PRIMERA LECTURA: ISAÍAS 50, 1-9
SALMO RESPONSORIAL: Del SALMO 114
SEGUNDA LECTURA: SANTIAGO 2, 14-18
EVANGELIO: MARCOS 8, 27-35

Reflexión DominicalEl Evangelio de hoy que acabamos de escuchar, nos trae la confesión de Pedro que le es revelada por inspiración divina: “Tú eres el Mesías”.
La primera condición para que pueda ser apóstol, para que pueda ser Papa, es la fe en Jesucristo. Porque ser apóstol significa ser enviado, ser mensajero del Señor. Su misión es, ser testigo de las palabras, de las obras y de la persona de Cristo ante el mundo y ante los hombres.
La segunda condición para poder ser un verdadero apóstol, es un profundo amor a Jesucristo, un amor que le lleva a Pedro a entregar hasta su vida por Él. Pero la fe y el amor de Pedro no están todavía a la altura de su misión. Tiene que ser preparado y educado por Jesús. Tiene que pasar por duras pruebas de fe y amor a su Maestro.
Y cuando Jesús, después de su Resurrección, le pregunta tres veces: “Simón, hijo de Juan, ¿me amas?” – entonces Pedro ya puede responderle con fe humilde y un amor profundo: “Si, Señor, tú sabes que te quiero”.

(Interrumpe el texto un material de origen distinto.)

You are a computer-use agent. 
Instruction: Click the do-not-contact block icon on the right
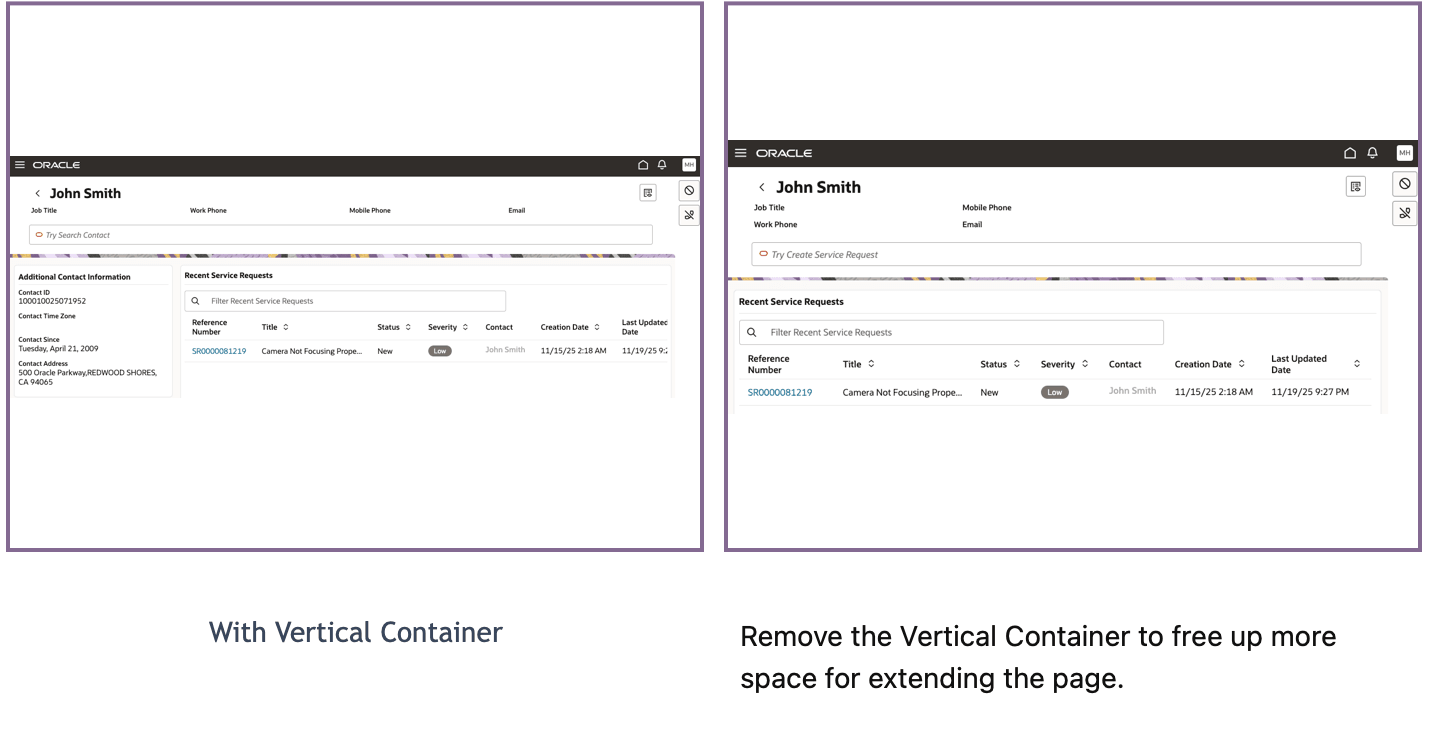pyautogui.click(x=1405, y=184)
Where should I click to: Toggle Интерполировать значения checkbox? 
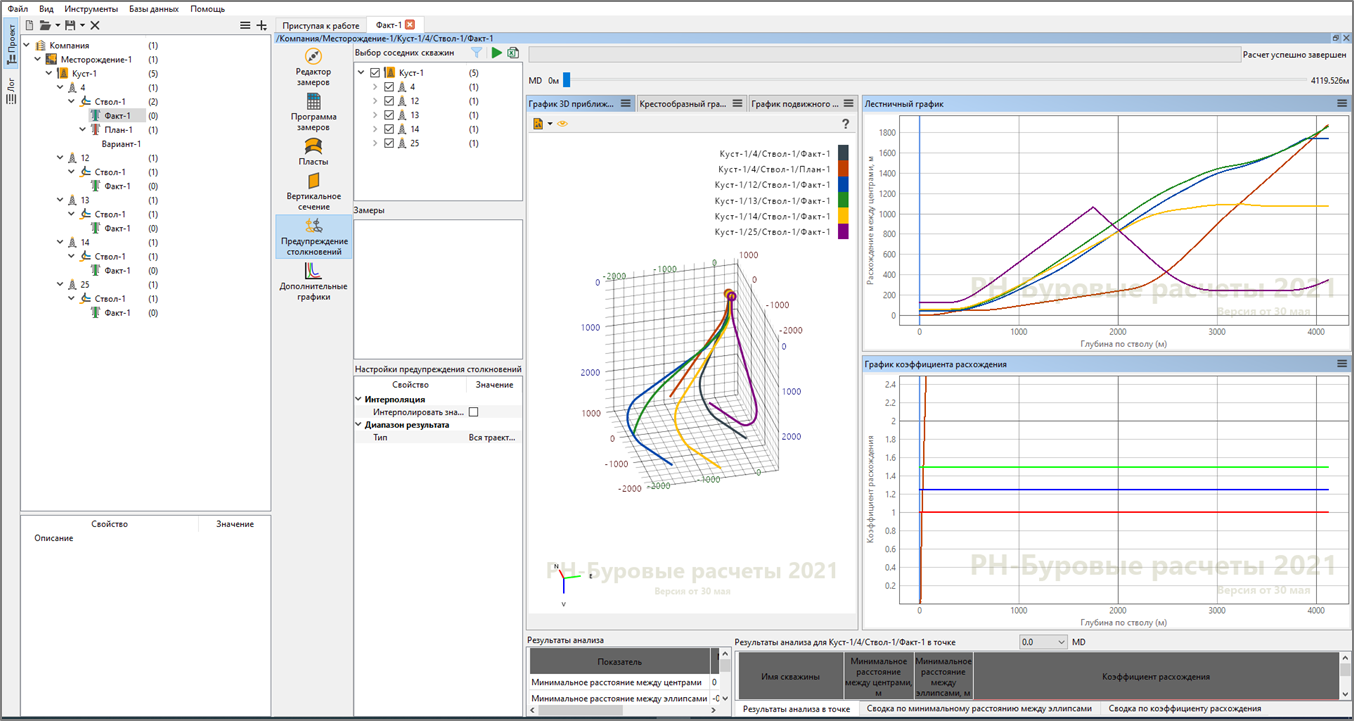pos(474,412)
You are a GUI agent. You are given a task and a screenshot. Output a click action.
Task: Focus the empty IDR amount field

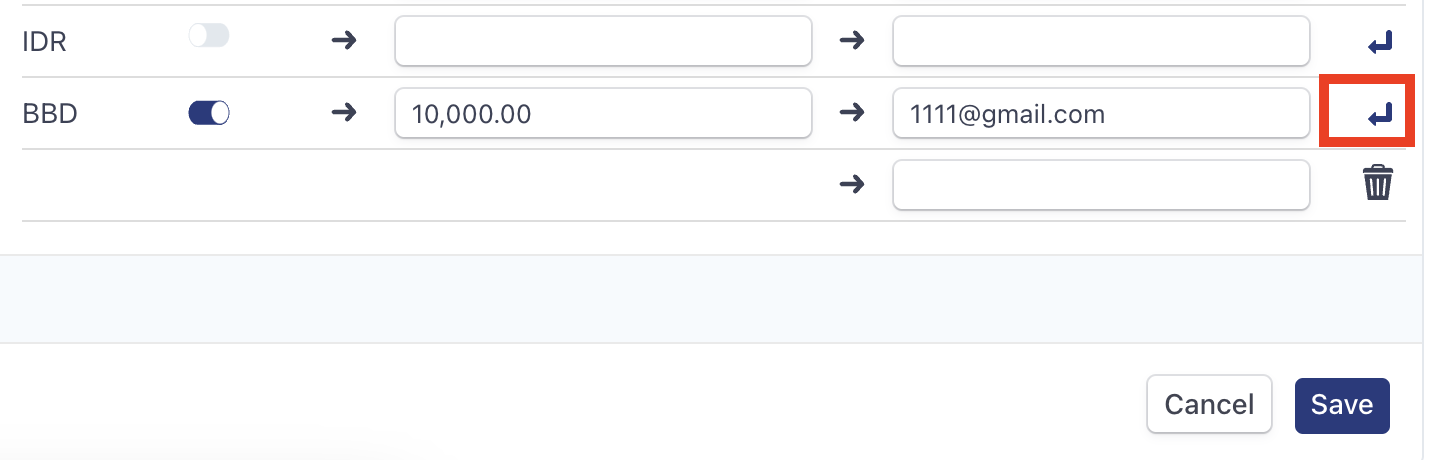coord(603,41)
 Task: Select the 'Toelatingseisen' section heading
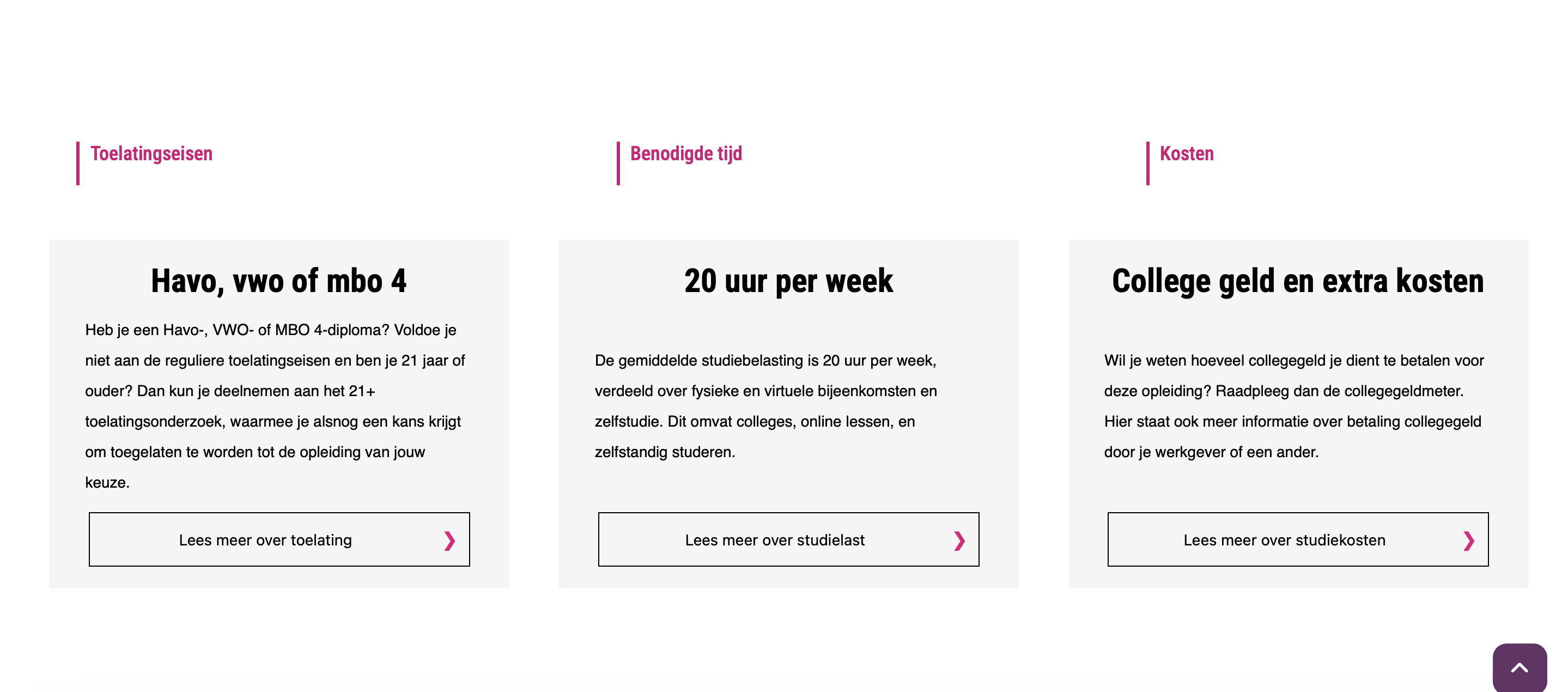151,153
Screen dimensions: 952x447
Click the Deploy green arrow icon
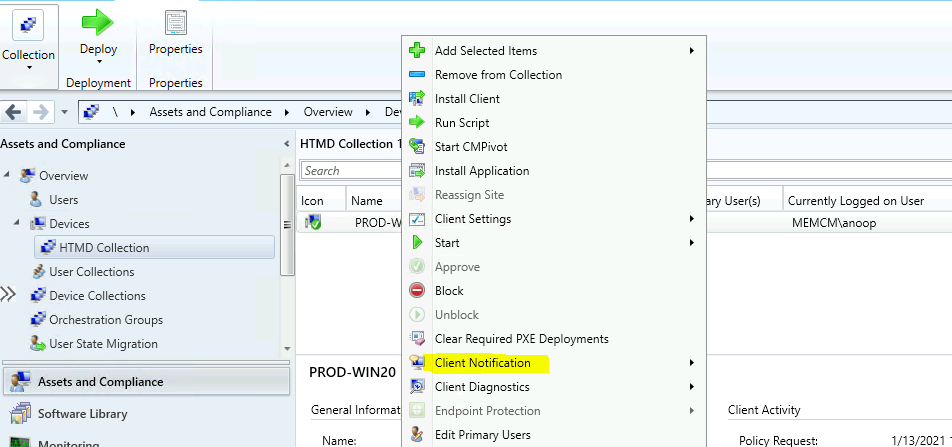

Fe y amor a Cristo, son también las condiciones para que todos nosotros podamos ser verdaderos apóstoles del Señor. Porque como cristianos tenemos vocación de apóstol. Somos una Iglesia apostólica y misionera. El cristianismo, más que una religión de salvados, es una religión de salvadores. Si nos preocupamos sólo por salvar nuestra propia alma, Dios nos preguntará, al final de la vida: “¿Dónde están tus hermanos? ¿Dónde están tus familiares? ¡Vete a buscarlos a ellos!” ¿Y nosotros? ¿No deberíamos también tener el mismo gran amor al Señor? Y lo normal para nosotros, debería ser que la entrega y el amor a Cristo pasen por el amor filial a la Virgen María: nos entregamos a Ella y Ella nos conduce hacia su Hijo Jesucristo.